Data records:
>>>>>

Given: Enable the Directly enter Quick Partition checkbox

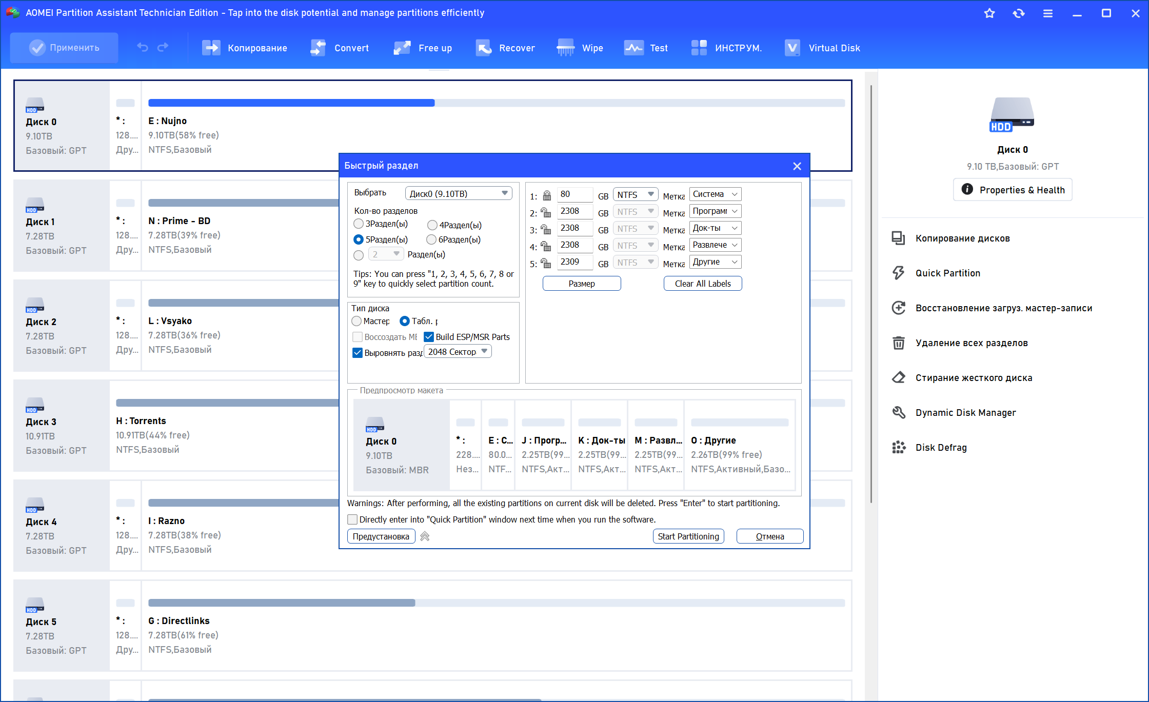Looking at the screenshot, I should tap(353, 519).
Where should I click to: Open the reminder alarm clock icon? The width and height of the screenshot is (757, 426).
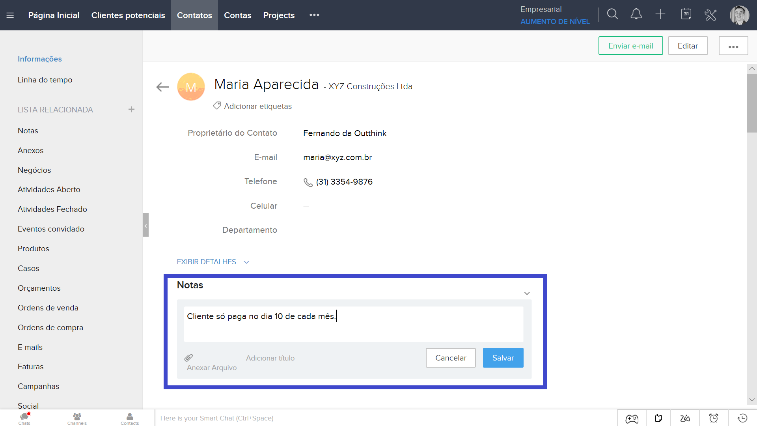[x=714, y=418]
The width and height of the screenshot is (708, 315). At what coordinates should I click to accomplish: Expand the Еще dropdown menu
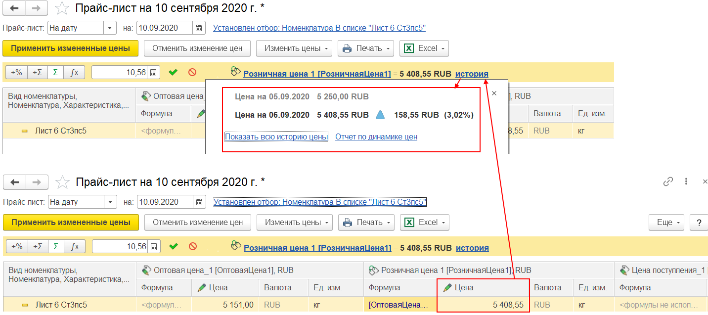click(666, 223)
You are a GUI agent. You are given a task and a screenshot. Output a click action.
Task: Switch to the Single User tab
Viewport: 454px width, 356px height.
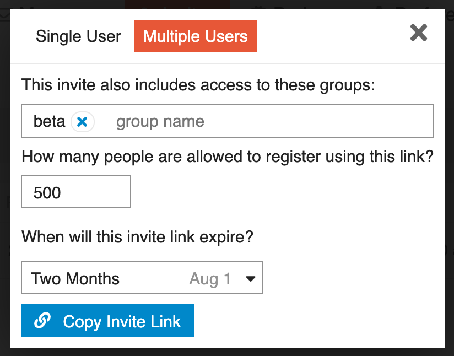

<<<<<

Objective >>
Arrange everything in the entries from the line containing "Where should I" down to the end of the entries as a JSON list of strings, one string per line, with blank lines omitted. Leave the pictures out of the list.

Answer for the task >>
[
  "Where should I click to: Open the reminder alarm clock icon? The width and height of the screenshot is (757, 426).",
  "[x=714, y=418]",
  "The width and height of the screenshot is (708, 315). At what coordinates should I click to accomplish: Expand the Еще dropdown menu",
  "click(666, 223)",
  "You are a GUI agent. You are given a task and a screenshot. Output a click action.",
  "Task: Switch to the Single User tab",
  "Viewport: 454px width, 356px height."
]